Chapter 2. BASE features

Table of Contents

2.1. Web interface
2.2. Information and annotation management
2.3. Data sharing and privacy
2.4. File and directory structure
2.5. Plugin and extension infrastructure
2.6. Batch upload and download of data
2.7. Supported array platforms and raw data formats
2.7.1. Vendor specific and custom printing array platforms
2.7.2. Available raw data types
2.8. Supported sequencing applications
2.9. Repository and standards

The BASE application features many components; MIAME compliance, multi-user, data sharing, data access management, array and biomaterial LIMS, multiple array platforms, RNAseq sequencing support, extensibility, configurable plug-ins, annotation customisation, streamlined access to analysis tools, integration of MultiExperiment Viewer (MeV), and more. To support all components the underlying relational database has grown to become very large and complex, especially since BASE itself works with objects posing additional database tables to keep track of objects stored in a relational database. Thus, rather than trying to describe every feature in detail here, we highlight some of the more important features.

2.1. Web interface

The entire system is accessed through a web-interface over the Internet using a standard web browser, such as Firefox, Safari, Opera, or Internet Explorer. Access privileges to a particular BASE installation are managed by personal accounts through the web-interface. A local administrator creates new user accounts with specific roles and access privileges and has an overall managerial responsibility for an individual BASE installation. With exception for the administrator with global data access, individual users have sole access to and control their inputted data. Users have the possibility to share data they own (or have share credentials for) to other users of the same BASE installation.

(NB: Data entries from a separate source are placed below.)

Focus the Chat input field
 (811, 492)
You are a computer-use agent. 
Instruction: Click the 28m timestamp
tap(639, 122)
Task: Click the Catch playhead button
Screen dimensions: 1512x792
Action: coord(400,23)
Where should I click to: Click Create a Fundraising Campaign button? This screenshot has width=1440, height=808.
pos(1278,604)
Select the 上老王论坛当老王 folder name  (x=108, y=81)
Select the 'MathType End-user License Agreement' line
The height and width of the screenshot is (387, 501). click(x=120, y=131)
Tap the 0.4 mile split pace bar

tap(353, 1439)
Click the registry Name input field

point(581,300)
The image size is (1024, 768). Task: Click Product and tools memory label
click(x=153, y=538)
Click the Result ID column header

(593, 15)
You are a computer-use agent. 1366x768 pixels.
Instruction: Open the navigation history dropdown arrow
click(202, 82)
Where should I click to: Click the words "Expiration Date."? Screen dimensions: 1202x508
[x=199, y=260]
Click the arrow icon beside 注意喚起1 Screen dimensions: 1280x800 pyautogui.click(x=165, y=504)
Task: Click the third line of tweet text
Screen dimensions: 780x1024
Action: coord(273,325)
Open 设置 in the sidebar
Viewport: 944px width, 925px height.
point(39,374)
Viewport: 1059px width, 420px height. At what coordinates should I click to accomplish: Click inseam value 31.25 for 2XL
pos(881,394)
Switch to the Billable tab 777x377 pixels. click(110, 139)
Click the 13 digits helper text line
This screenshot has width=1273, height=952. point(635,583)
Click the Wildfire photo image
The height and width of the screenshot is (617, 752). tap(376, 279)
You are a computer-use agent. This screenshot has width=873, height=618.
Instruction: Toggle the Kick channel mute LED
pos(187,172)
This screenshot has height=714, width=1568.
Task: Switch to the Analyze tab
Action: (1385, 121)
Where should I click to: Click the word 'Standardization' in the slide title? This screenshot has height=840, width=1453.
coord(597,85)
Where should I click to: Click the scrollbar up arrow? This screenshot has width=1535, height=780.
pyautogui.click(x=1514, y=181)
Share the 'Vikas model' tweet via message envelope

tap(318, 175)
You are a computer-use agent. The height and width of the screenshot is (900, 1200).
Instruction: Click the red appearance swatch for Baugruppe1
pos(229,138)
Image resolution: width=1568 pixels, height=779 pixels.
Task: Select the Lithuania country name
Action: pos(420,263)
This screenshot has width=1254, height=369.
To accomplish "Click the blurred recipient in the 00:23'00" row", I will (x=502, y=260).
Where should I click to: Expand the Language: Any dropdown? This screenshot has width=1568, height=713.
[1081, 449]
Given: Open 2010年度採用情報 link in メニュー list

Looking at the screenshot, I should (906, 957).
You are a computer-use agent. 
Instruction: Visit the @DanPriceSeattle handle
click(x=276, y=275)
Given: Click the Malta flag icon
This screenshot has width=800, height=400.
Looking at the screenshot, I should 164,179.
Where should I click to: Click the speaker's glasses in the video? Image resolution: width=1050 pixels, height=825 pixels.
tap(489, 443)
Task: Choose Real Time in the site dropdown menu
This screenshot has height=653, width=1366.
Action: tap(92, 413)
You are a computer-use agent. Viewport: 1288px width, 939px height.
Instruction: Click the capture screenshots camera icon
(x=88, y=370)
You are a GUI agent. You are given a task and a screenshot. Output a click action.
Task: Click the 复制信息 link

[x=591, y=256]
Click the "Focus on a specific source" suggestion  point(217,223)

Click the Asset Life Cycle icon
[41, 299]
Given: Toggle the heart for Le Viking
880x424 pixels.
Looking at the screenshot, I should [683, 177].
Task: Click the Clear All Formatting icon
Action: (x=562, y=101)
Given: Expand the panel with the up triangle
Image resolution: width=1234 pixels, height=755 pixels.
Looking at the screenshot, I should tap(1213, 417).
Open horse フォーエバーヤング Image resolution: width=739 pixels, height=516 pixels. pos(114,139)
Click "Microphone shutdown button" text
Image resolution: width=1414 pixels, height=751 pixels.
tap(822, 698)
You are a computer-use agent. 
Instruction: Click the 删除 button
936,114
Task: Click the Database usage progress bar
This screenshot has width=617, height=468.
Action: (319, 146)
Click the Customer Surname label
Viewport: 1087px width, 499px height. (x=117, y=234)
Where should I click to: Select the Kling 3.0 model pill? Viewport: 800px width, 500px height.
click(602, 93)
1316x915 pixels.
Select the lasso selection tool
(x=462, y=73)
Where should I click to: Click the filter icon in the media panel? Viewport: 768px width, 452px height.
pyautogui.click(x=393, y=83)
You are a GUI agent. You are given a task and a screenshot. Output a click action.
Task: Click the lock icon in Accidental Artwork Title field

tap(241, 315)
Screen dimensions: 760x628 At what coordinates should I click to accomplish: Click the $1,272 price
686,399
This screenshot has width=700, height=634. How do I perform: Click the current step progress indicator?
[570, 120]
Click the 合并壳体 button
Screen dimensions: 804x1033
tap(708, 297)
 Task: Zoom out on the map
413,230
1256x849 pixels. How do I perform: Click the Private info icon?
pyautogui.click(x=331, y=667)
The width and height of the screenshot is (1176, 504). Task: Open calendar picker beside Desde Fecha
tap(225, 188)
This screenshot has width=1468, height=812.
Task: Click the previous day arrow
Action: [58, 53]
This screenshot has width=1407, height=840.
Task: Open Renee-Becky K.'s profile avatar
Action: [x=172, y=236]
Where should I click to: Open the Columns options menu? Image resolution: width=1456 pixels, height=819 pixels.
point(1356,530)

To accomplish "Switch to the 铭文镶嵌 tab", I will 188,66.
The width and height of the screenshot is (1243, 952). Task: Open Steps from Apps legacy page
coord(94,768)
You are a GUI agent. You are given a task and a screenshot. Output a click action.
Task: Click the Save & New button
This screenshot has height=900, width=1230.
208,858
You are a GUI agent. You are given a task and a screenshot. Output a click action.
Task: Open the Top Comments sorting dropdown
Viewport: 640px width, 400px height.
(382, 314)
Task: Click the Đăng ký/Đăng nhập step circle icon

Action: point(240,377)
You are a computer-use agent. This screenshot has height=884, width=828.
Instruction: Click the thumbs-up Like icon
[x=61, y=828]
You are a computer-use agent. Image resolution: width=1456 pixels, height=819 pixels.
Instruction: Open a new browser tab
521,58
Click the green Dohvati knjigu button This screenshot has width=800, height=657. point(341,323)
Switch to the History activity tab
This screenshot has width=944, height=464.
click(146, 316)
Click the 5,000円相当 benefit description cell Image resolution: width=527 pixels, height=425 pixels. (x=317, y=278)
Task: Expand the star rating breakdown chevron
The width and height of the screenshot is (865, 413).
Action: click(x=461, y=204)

2.2. Information and annotation management

BASE features a biomaterial LIMS tracking biological material from its source to hybridisation/sequencing and ultimately to raw data and analysis. All events throughout sample handling are tracked and information on used and remaining quantities, physical sample locations, quality control information, and sample relations is stored in BASE. Racks or boxes holding biomaterials can be created as BioPlates and plate events are easily performed for extraction or labelling events. Although becoming less commonly used, the array production LIMS of previous BASE versions is retained to support researchers with spotting facilities, e.g., protein array production and BAC array printing that may not be commercially available.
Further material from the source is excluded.